About this task = Because the pictures are not wanted, reproduce the rest of the records below exactly as they stand.

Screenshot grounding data
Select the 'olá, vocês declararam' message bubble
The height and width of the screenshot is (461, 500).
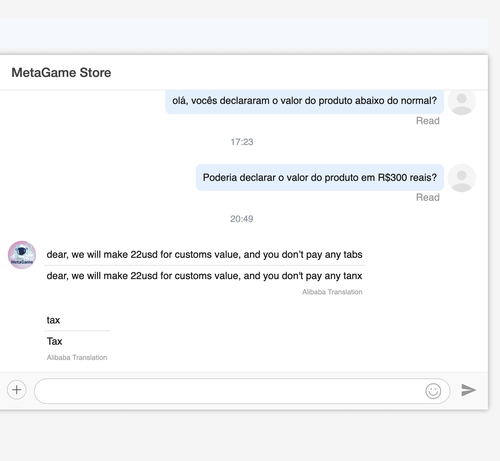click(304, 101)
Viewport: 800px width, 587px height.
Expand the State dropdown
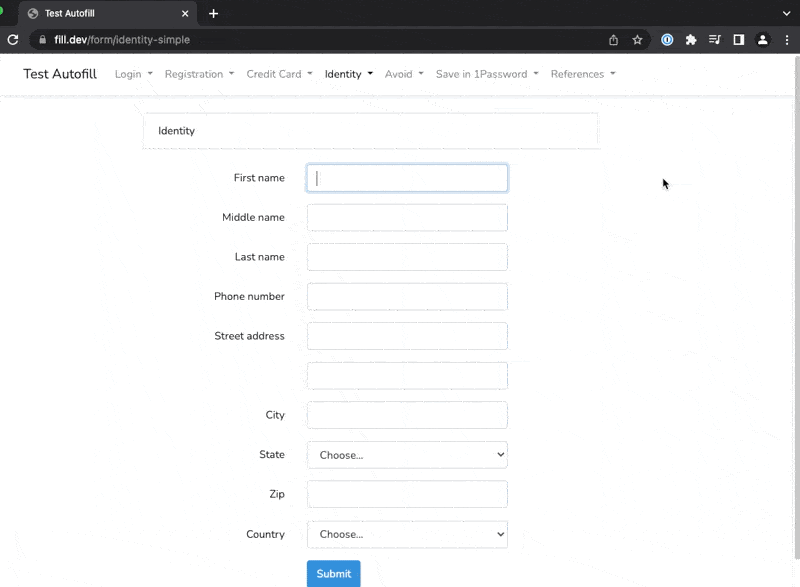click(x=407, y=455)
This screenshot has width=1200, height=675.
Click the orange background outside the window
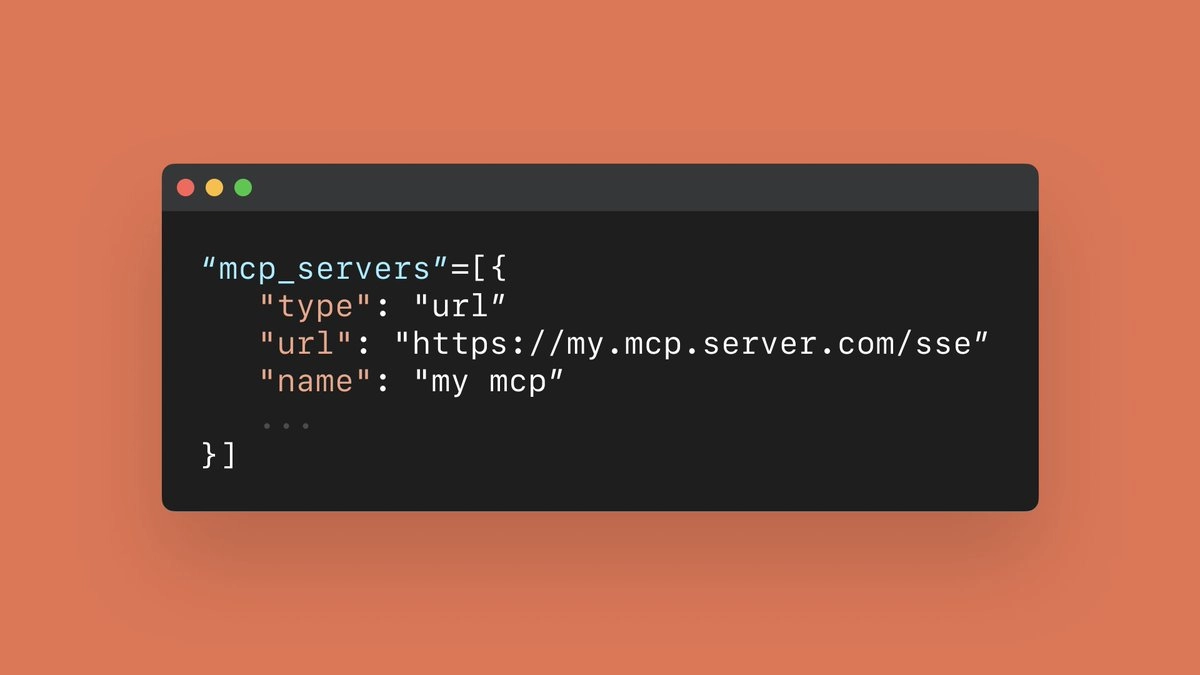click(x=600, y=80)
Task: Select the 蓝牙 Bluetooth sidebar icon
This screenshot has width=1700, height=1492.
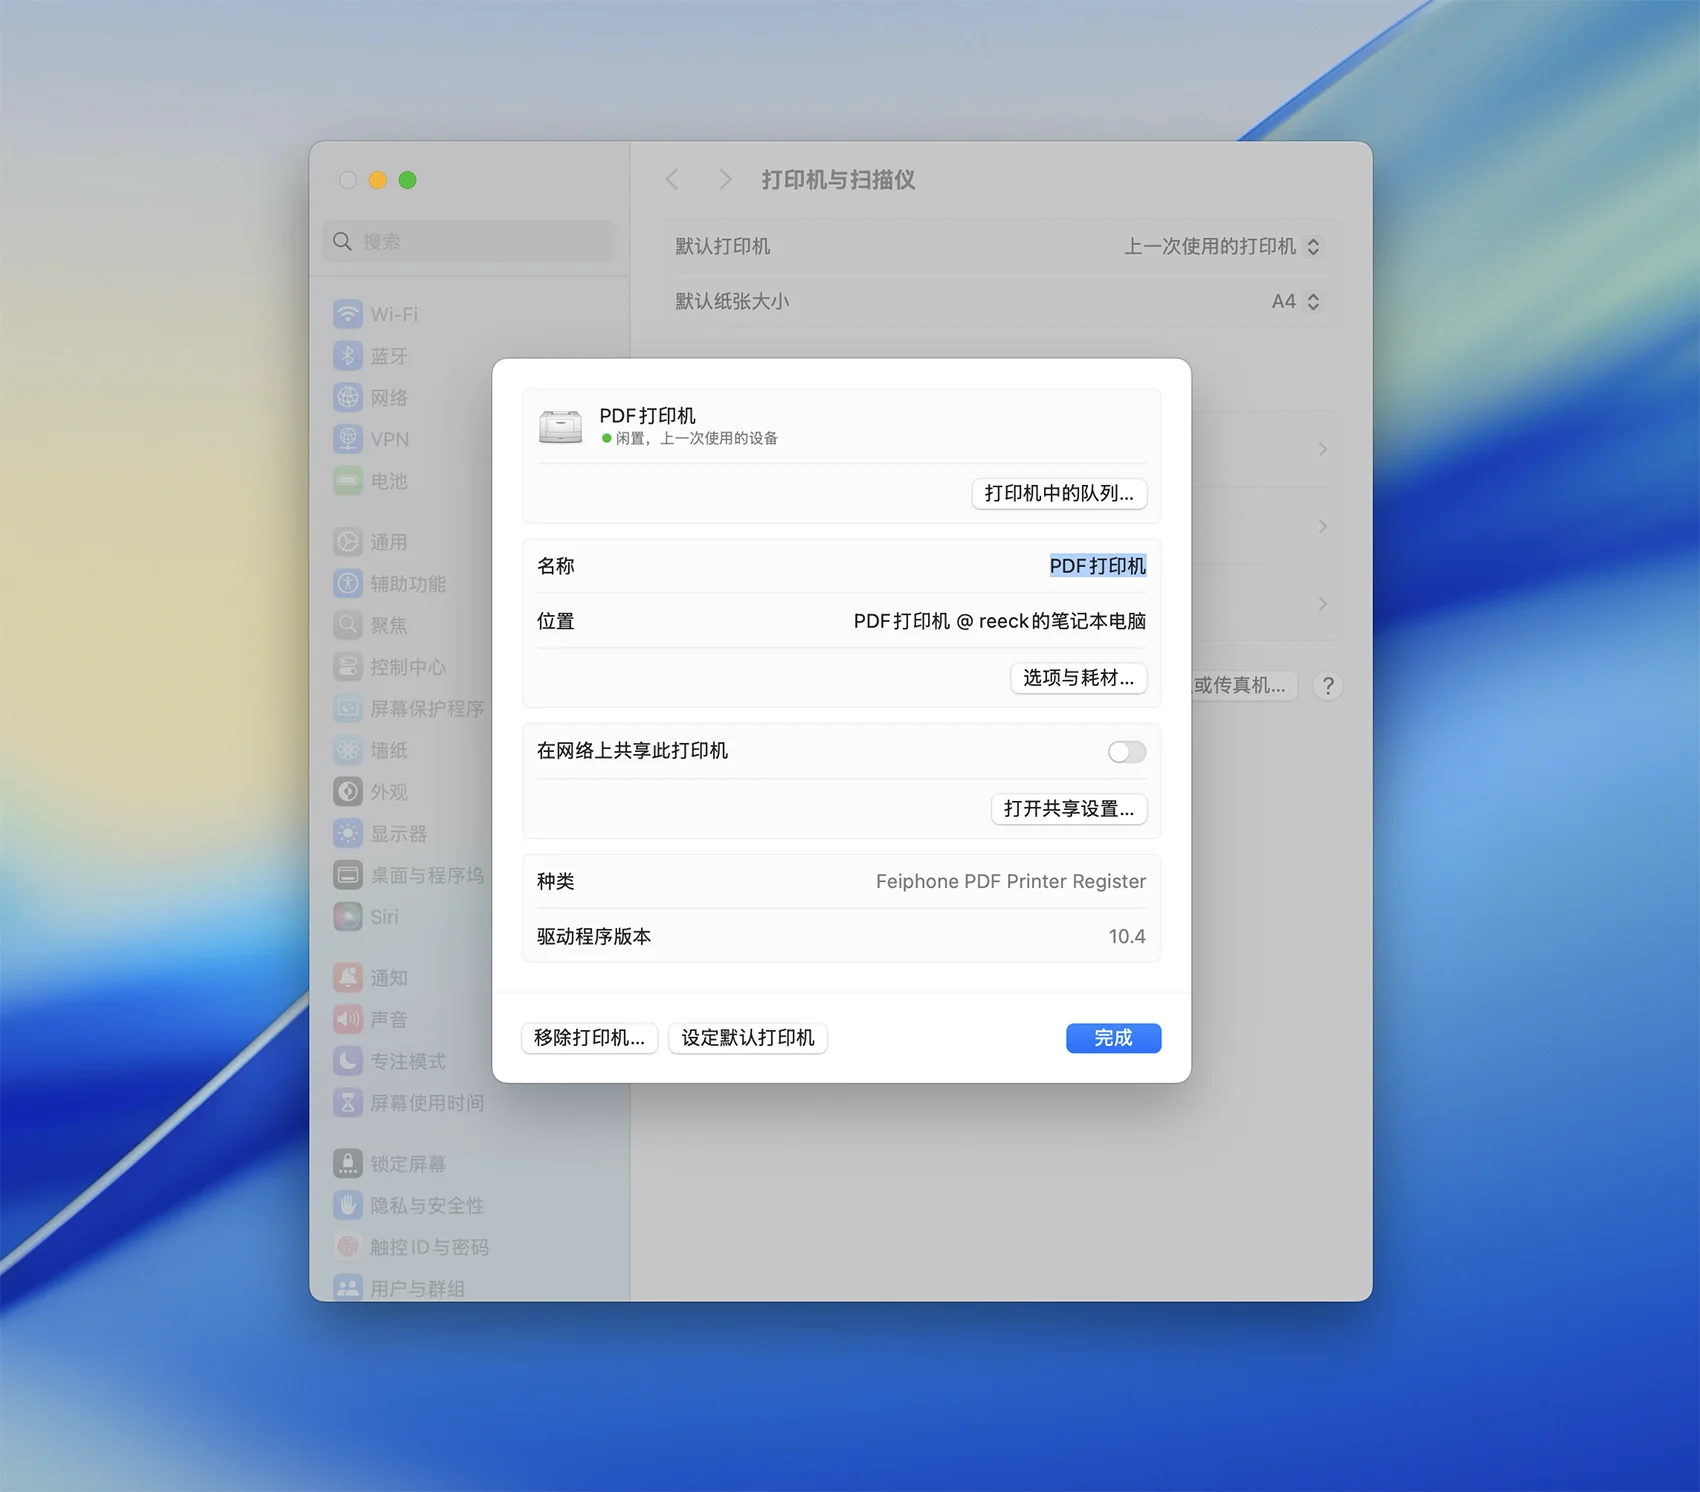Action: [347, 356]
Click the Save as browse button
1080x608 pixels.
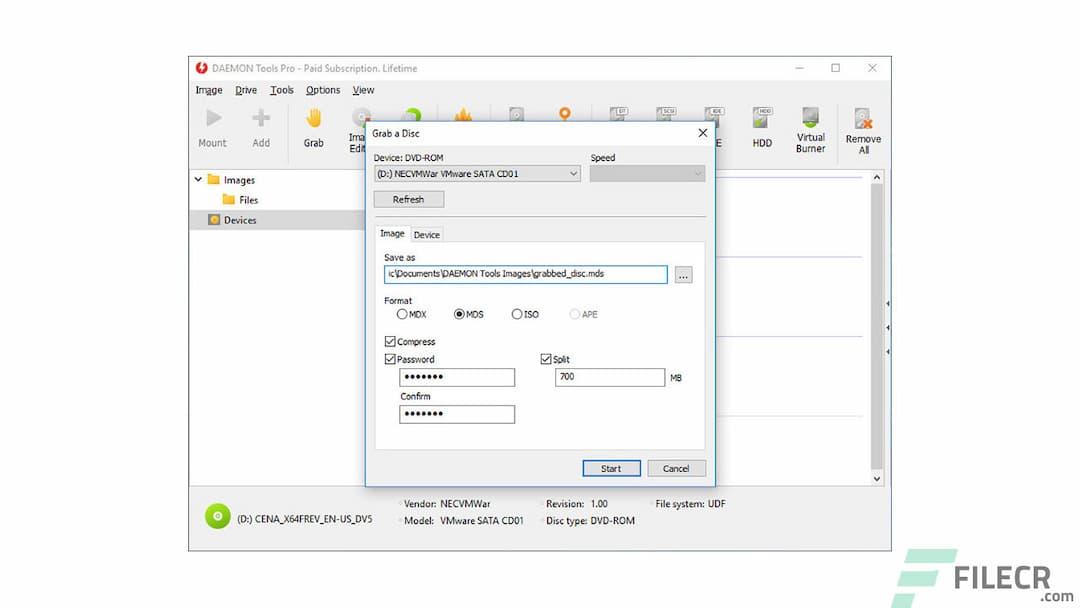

Solved problem =
Select the 'olá, vocês declararam' message bubble
The height and width of the screenshot is (461, 500).
click(304, 101)
Viewport: 800px width, 587px height.
Expand the State dropdown
click(x=407, y=455)
This screenshot has width=1200, height=675.
Click the orange background outside the window
click(x=600, y=80)
Task: Select the 蓝牙 Bluetooth sidebar icon
This screenshot has width=1700, height=1492.
Action: [347, 356]
Click the Save as browse button
1080x608 pixels.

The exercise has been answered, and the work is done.